• Stored data entries:
· · · ·

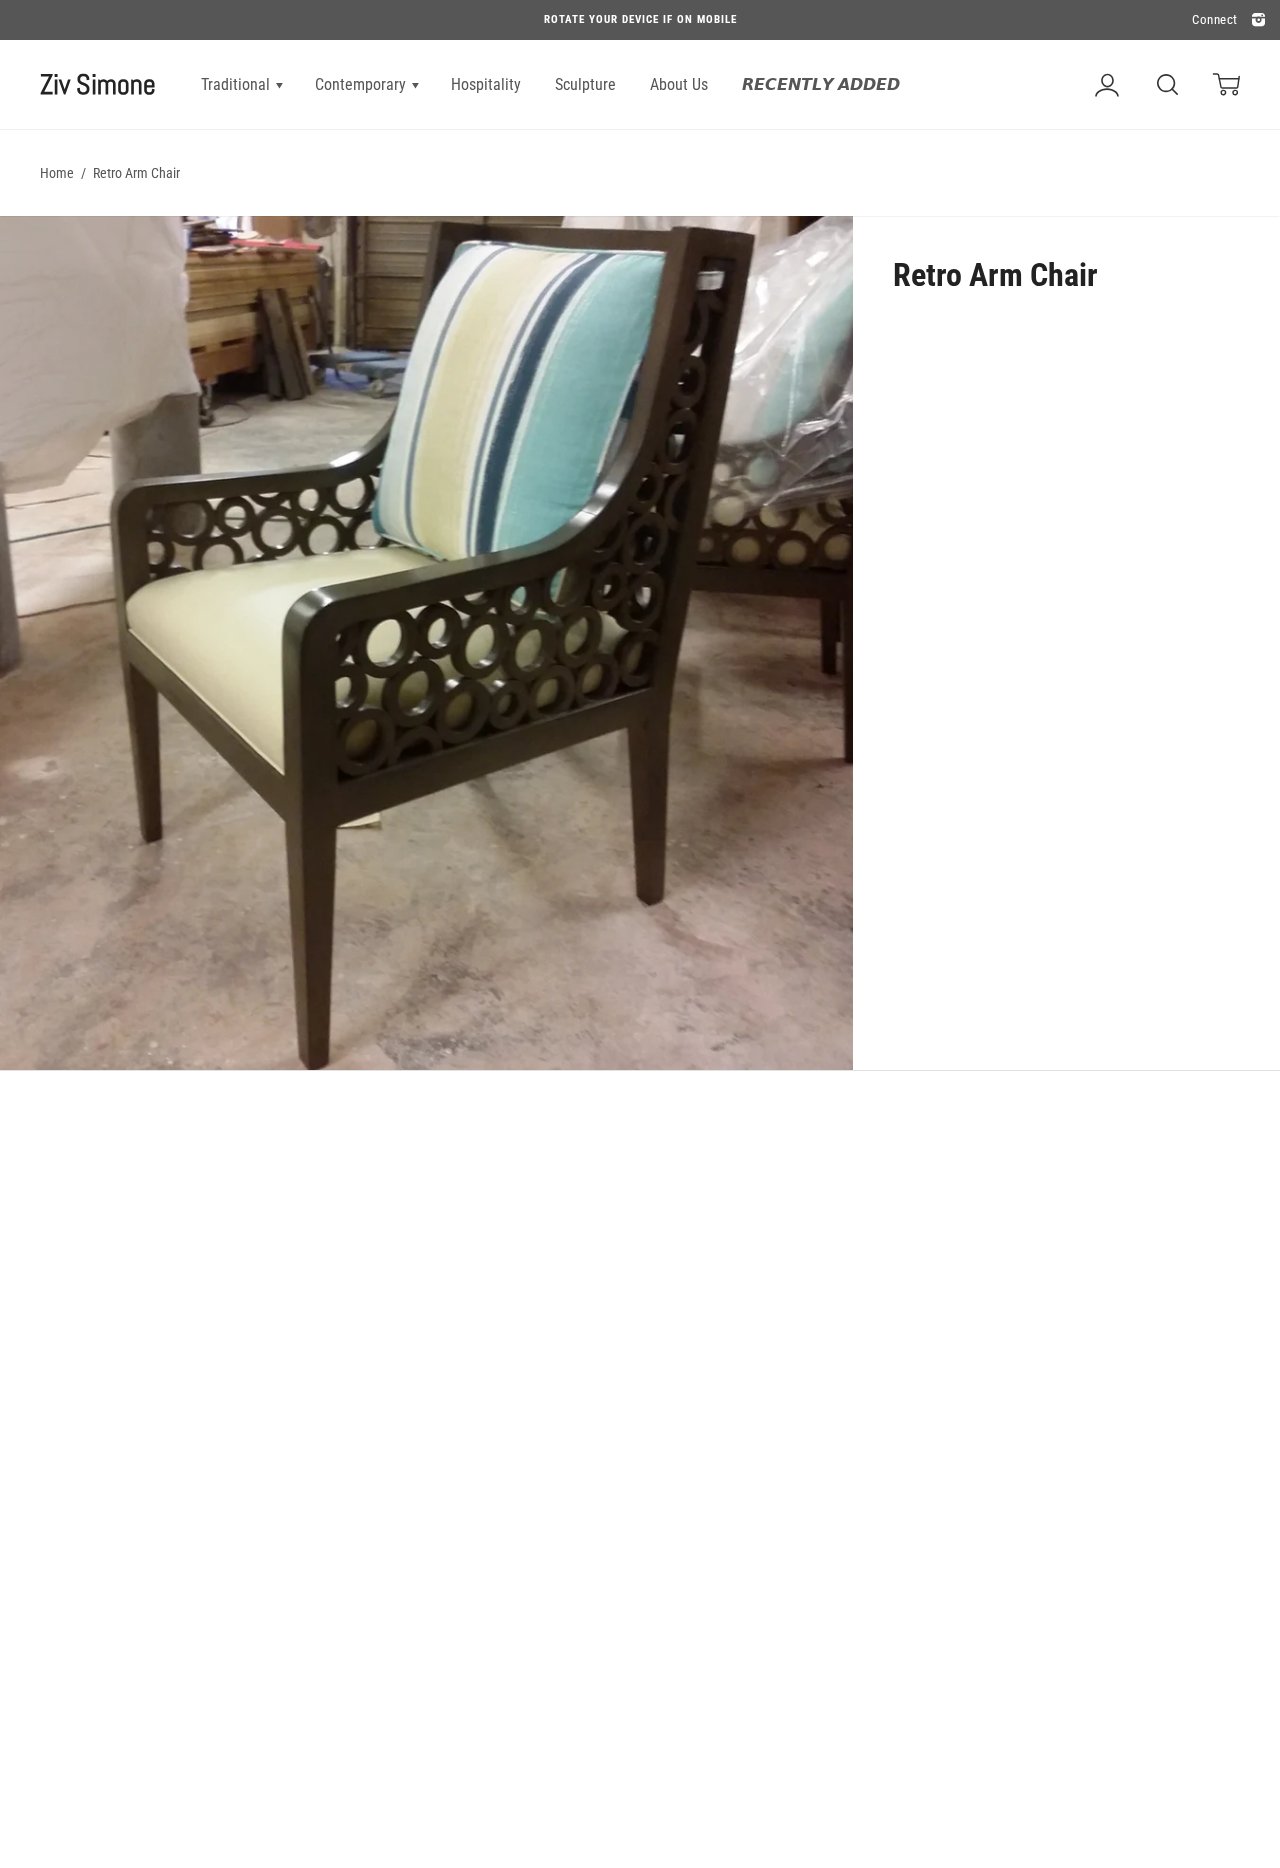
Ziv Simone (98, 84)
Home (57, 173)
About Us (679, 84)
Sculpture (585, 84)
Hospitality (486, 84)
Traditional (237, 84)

· · · ·

• INSTRUCTIONS TO FOLLOW: Give back the data exactly. Skip any images.

• SOLUTION FOR THIS PROBLEM:
Ziv Simone (98, 84)
Home (57, 173)
About Us (679, 84)
Sculpture (585, 84)
Hospitality (486, 84)
Traditional (237, 84)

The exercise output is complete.